**Data supplied**.
----------
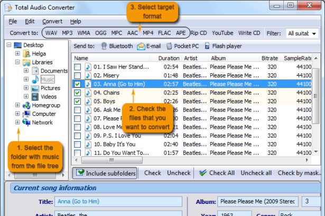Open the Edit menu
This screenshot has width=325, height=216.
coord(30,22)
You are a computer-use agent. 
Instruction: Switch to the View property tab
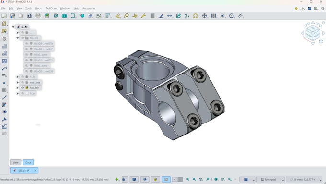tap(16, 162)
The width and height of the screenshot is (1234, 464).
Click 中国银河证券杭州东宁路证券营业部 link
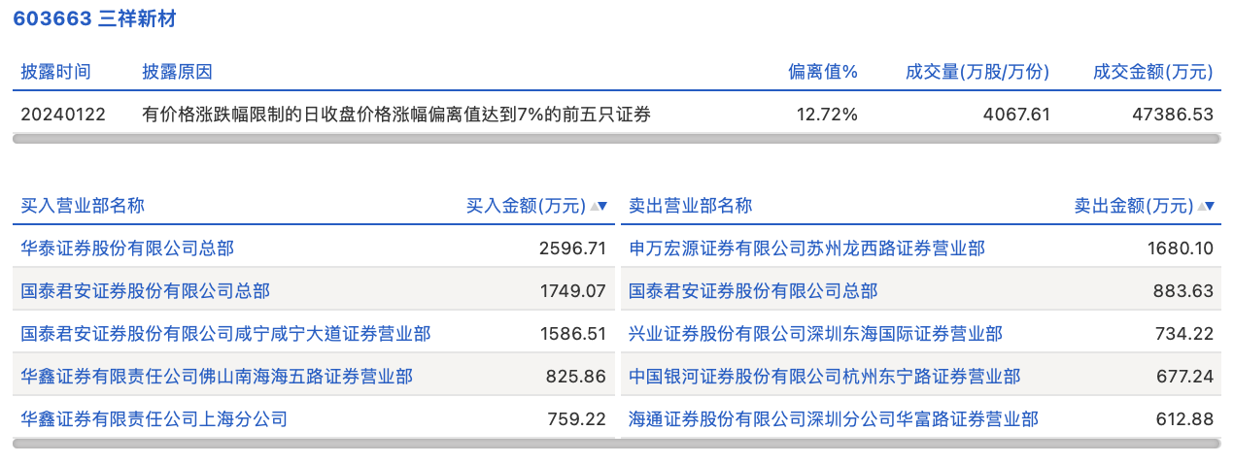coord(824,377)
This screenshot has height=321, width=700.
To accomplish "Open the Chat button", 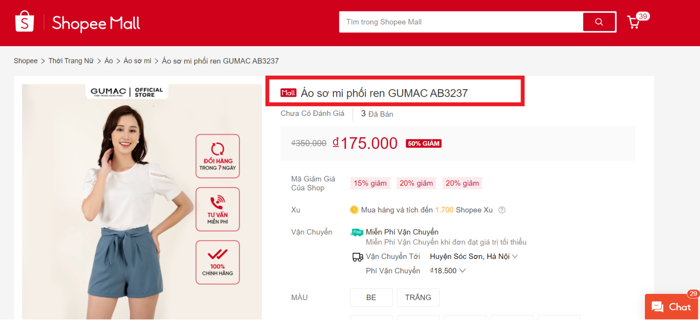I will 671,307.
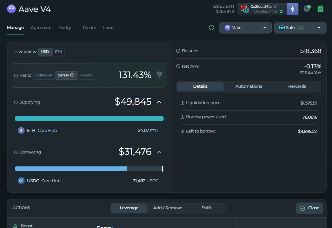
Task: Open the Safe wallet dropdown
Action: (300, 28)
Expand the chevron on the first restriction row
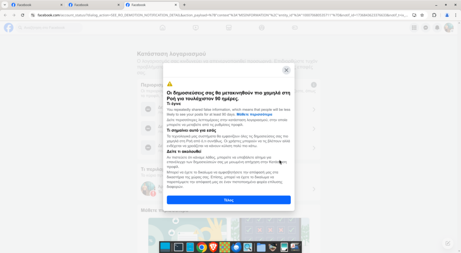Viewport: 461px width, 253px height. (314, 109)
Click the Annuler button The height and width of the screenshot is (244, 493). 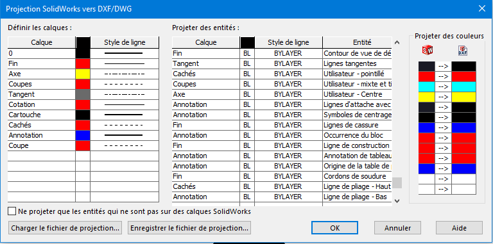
----------
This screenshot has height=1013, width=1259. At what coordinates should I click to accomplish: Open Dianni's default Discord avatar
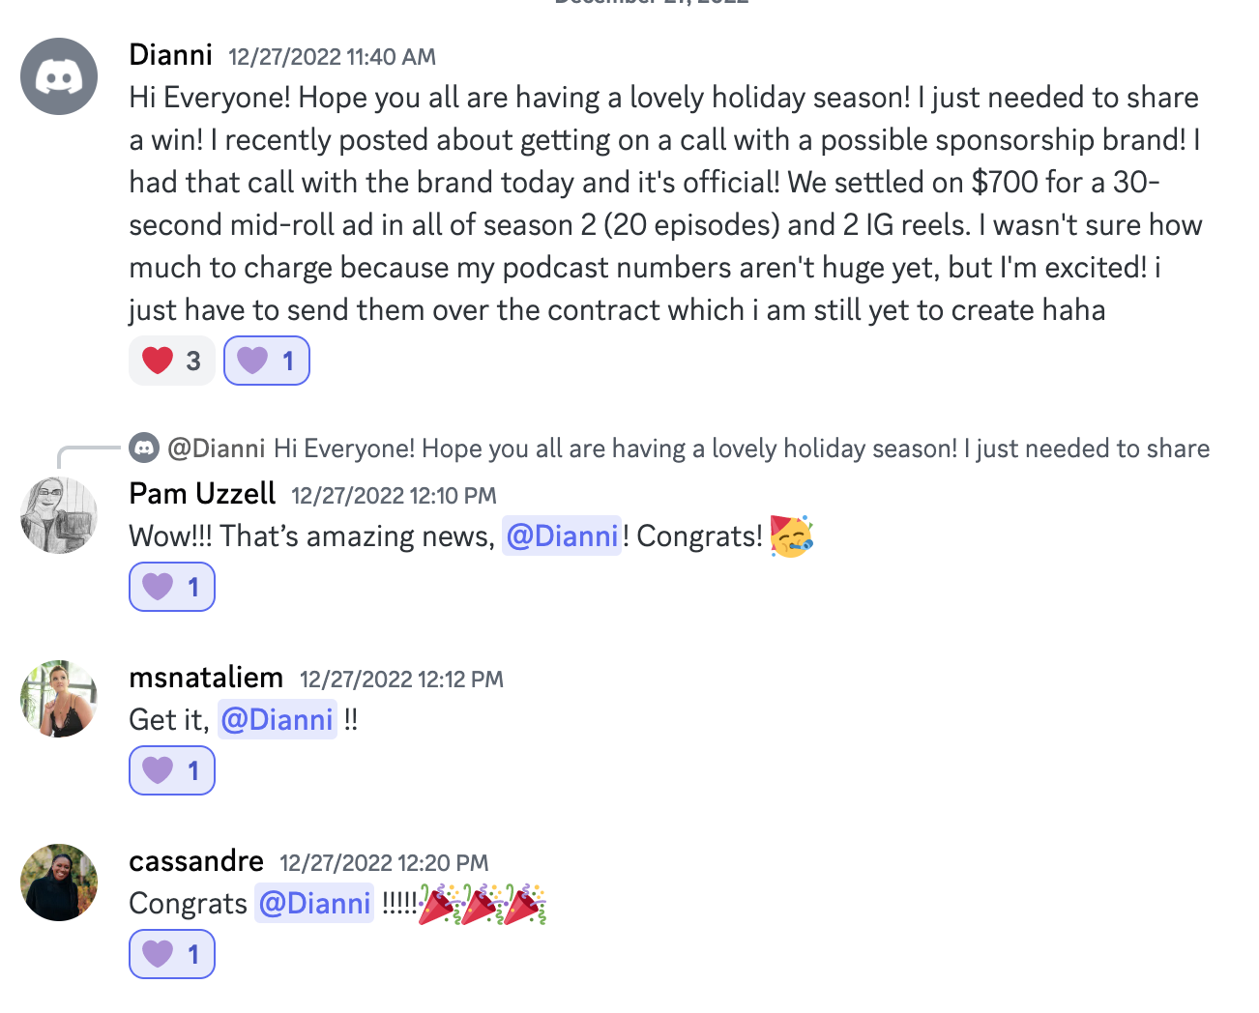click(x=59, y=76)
----------
**What is being asked**. Restate word for word the lines of the data above that begin at the line with "You are a computer-use agent." and end at the line with "This screenshot has height=321, width=700.", keeping both ends and dropping every picture.

**Response**.
You are a computer-use agent. 
Instruction: Switch to the View property tab
tap(16, 162)
The width and height of the screenshot is (1234, 464).
Click 中国银河证券杭州东宁路证券营业部 link
coord(824,377)
This screenshot has height=321, width=700.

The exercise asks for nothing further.